I’m going to attend my writer’s group tomorrow night to say farewell and maybe release the pressure cooker of creativity that’s currently taken residence, and then I have a concert of one of my favorite bands, Within Temptation, on Friday night – a good way to bookend our time here.

I hope you are all well, continuing on your paths, working with passion, and doing great things!

Give me a couple more weeks, then I’ll be back with a vengeance! ;)

Take care everyone!

There’s Nothing Like a Move to Make You Reevaluate Your Life

DesertI’ve been meaning to post something, anything, for days, but every time I sit at the computer I’m compelled to do other things that a relocation requires, i.e. new home search, job hunt, moving company comparisons, purging and packing.  My thoughts cannot turn themselves toward anything creative, and hence, I’ve written very little over the last week or so.  The only thing I have been able to write is a little fan fiction while at my writer’s group last Monday night.  I know, I know.  Pathetic.

What I’ve discovered is that because it’s not really “mine”, I can slip into this particular story anytime and escape.  There’s no pressure.  As writers, we’re so compelled to put the exact right words on the page for every word, sentence, paragraph, etc. that we sometimes stumble around writing very little in the end because it is ours.  We want it to go out in the world and do great things.  It has to be perfect.  This is one reason I’ve been willing to stick with the fan fiction.  Besides really enjoy the story, which is why I was inclined to write it in the first place, I have found pleasure in the writing because of its freedom.

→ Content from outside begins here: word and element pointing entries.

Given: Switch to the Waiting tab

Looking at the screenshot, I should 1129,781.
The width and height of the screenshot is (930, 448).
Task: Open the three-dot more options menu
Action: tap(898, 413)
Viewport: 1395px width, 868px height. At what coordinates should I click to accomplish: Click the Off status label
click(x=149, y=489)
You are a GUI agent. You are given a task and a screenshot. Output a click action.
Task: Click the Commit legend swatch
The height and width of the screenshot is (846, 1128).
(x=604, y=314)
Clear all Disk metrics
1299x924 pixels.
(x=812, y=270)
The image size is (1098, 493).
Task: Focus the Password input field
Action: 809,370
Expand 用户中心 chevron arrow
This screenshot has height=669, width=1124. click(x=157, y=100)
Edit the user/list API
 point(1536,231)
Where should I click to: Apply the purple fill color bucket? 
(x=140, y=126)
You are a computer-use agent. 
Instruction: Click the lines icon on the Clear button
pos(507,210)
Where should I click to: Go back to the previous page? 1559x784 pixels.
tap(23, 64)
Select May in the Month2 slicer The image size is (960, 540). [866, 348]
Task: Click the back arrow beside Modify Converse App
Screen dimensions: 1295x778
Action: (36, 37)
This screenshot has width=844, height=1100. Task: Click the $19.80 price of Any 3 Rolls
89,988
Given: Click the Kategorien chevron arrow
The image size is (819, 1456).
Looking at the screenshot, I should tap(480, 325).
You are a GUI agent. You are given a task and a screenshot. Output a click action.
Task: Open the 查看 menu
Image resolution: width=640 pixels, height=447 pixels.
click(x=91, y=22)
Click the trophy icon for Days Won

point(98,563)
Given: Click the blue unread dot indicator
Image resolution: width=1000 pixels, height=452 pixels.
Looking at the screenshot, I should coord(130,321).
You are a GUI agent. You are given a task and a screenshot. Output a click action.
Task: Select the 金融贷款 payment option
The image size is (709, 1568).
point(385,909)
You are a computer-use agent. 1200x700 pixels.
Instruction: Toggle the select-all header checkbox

As you all know, I love my routine, so this is really wearing on me.  I don’t care for not having enough brain capacity to be able to split my focus and concentrate for a few hours every day on the thing I love, my writing.  So, I decided that today, on a lovely Sunday afternoon, I would sit for a little while and chat with my friends for a bit…

SmilingEmoticonHi friends!  I hope I find you all well.

…and maybe do a little writing.  We’ll see if I can muster up some focus.

On a side note, as this current Los Angeles chapter draws to a close, I’m thinking of doing a few reflection-type posts; a reminder for myself and maybe a cautionary tale for others, with some helpful tips (and not just about writing).

So as I continue down memory lane with each packed up box, and the desire, albeit a small one, to just chuck everything into the trash…

I wish you all the best, and hope you’re working towards your goals!

Writing Prompt #39 & An Apology

Hello, my friends!

As the pressures of moving and all things associated set in, I find myself a little scattered.  So I will apologize in advance for the sprinkling of posts over the next few weeks.  Of course this all occurs after celebrating blogging for a year, when I’d like to keep up the momentum, but you know how life can be funny like that sometimes…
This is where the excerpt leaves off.